Add ps display while waiting for wal in read_local_xlog_page_guts

Started by sirisha chamarthialmost 3 years ago4 messages
#1sirisha chamarthi
sirichamarthi22@gmail.com
1 attachment(s)

Hi,

pg_create_logical_replication_slot can take longer than usual on a standby
when there is no activity on the primary. We don't have enough information
in the pg_stat_activity or process title to debug why this is taking so
long. Attached a small patch to update the process title while waiting for
the wal in read_local_xlog_page_guts. Any thoughts on introducing a new
wait event too?

For example, in my setup, slot creation took 8 minutes 13 seconds. It only
succeeded after I ran select txid_current() on primary.
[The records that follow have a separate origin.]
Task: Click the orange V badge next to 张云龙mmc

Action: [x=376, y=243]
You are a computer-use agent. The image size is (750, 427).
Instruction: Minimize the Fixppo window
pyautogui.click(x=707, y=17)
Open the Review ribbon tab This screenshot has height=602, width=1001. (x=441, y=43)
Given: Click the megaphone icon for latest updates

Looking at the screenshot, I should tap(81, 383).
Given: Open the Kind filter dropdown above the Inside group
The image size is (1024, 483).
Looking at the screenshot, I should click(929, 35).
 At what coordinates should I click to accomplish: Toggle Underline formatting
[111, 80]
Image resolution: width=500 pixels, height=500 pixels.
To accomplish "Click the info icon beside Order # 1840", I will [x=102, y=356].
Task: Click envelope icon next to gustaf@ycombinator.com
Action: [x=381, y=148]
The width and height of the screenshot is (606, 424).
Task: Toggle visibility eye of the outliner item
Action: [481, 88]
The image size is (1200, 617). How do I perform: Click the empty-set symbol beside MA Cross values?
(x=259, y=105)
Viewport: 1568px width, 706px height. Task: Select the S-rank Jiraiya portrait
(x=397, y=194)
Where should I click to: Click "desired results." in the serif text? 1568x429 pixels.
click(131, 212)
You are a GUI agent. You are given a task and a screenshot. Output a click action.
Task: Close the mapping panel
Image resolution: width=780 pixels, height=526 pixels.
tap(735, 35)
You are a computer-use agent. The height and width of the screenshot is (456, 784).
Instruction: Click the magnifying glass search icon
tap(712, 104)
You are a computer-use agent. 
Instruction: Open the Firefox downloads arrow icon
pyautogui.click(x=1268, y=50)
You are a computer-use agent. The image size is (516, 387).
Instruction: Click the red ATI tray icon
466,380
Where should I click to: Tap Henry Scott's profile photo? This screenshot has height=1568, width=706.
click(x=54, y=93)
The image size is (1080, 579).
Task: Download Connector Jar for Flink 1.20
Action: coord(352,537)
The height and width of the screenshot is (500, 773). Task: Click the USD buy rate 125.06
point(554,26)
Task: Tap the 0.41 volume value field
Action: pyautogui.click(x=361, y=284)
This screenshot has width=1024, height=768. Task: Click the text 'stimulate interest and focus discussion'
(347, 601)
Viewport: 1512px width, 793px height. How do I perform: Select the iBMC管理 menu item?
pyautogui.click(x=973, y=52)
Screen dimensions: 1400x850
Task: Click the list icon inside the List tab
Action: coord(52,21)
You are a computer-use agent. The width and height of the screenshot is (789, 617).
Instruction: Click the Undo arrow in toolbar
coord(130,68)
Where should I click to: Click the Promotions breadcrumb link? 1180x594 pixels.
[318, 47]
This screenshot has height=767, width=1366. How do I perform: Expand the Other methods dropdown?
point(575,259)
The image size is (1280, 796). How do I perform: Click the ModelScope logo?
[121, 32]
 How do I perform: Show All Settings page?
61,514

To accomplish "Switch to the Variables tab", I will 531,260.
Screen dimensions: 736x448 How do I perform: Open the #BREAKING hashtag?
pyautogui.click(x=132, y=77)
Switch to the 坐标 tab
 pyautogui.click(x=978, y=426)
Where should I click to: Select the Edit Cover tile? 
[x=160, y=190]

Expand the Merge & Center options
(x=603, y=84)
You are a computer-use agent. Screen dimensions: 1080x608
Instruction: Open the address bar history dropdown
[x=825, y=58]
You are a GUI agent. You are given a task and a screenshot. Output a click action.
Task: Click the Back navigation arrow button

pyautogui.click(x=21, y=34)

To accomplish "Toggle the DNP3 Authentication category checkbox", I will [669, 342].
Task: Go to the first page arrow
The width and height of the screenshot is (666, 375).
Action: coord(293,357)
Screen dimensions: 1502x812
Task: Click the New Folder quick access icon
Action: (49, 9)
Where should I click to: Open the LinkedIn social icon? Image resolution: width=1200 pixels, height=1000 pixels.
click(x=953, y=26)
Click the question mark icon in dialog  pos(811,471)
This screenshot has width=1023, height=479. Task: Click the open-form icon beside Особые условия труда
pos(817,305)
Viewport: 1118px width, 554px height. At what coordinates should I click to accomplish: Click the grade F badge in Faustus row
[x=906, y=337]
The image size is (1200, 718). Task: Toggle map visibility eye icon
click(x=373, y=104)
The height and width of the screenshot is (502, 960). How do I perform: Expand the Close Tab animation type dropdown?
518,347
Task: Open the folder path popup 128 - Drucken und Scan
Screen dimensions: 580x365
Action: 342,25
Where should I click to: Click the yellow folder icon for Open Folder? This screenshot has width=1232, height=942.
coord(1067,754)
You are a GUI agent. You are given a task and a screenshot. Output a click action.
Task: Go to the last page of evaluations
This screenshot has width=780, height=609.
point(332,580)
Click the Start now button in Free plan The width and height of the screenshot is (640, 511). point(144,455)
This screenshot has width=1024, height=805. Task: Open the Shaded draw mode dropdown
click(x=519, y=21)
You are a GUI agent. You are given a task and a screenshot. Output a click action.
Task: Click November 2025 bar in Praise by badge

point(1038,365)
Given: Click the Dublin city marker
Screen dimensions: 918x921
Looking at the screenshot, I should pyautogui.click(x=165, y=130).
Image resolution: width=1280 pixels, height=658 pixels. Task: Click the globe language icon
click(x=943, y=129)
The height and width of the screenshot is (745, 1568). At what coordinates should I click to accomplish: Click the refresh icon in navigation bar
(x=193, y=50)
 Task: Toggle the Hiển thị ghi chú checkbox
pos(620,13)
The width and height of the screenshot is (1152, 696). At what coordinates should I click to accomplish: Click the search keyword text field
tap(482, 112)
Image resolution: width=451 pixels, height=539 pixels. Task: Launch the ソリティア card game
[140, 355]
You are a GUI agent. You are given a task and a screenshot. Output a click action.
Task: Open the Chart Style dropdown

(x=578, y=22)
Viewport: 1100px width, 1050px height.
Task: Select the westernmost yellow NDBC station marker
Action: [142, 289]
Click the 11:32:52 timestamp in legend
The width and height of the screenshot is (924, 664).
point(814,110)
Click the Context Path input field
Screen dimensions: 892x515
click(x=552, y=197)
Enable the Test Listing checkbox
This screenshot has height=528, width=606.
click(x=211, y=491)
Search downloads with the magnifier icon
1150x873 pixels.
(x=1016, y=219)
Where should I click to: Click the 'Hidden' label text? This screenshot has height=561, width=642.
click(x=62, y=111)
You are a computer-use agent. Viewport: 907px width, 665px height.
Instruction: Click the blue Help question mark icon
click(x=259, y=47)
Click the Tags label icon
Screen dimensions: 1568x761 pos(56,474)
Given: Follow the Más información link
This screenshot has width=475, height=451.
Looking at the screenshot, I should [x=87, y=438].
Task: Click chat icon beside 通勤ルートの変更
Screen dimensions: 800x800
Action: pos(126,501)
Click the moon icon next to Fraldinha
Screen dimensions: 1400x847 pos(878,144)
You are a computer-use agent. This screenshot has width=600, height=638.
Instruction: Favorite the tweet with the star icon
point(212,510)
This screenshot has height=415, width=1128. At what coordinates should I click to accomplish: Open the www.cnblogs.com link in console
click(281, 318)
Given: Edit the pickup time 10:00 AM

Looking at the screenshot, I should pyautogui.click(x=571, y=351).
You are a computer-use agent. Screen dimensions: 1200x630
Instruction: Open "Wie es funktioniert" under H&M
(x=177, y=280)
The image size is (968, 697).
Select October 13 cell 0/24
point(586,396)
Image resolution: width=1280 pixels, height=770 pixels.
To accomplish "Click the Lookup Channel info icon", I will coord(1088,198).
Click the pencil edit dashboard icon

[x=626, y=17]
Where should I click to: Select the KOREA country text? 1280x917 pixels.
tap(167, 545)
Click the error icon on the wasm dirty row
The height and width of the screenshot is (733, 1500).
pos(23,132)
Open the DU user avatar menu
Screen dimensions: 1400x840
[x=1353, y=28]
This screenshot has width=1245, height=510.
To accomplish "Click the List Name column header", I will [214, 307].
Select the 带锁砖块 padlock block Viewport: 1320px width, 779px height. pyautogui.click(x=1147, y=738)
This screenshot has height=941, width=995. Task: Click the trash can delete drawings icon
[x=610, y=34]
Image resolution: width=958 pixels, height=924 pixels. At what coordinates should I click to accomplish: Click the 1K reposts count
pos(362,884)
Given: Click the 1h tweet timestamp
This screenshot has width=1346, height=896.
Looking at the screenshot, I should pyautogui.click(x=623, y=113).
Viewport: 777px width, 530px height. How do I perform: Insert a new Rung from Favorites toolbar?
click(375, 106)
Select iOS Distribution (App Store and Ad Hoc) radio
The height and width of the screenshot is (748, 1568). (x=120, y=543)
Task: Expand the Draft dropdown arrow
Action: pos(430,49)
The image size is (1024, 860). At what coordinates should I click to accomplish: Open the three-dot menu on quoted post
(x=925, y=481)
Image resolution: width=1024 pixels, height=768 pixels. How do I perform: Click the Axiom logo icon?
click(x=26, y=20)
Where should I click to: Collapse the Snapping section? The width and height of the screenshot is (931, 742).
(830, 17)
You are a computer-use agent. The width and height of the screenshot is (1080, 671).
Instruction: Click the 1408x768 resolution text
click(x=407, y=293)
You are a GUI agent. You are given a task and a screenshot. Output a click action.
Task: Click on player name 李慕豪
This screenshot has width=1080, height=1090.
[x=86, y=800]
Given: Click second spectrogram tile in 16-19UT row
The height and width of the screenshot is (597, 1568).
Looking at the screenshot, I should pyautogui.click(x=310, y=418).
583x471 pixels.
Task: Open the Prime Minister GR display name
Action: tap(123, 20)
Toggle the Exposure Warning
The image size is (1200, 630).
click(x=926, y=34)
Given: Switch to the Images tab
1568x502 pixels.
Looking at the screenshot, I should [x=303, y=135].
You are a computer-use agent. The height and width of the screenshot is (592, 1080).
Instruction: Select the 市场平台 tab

postgres=# select pg_create_logical_replication_slot('s1','test_decoding');

pg_create_logical_replication_slot
------------------------------------
(s1,0/C096D10)
(1 row)

Time: 493365.995 ms (08:13.366)

Thanks,
Sirisha

Attachments:

0001-set-ps-display_while-waiting-for-wal.patchapplication/octet-stream; name=0001-set-ps-display_while-waiting-for-wal.patchDownload
From 490fdcf1fdd51ba21e454f0a0a0e8fac3c9e526f Mon Sep 17 00:00:00 2001
From: root <root@pgvm.rlsumirojk0etd4qpjbaa2afce.tx.internal.cloudapp.net>
Date: Wed, 12 Apr 2023 22:25:03 +0000
Subject: [PATCH] Add ps display while waiting for wal

---
 src/backend/access/transam/xlogutils.c | 8 +++++++-
 1 file changed, 7 insertions(+), 1 deletion(-)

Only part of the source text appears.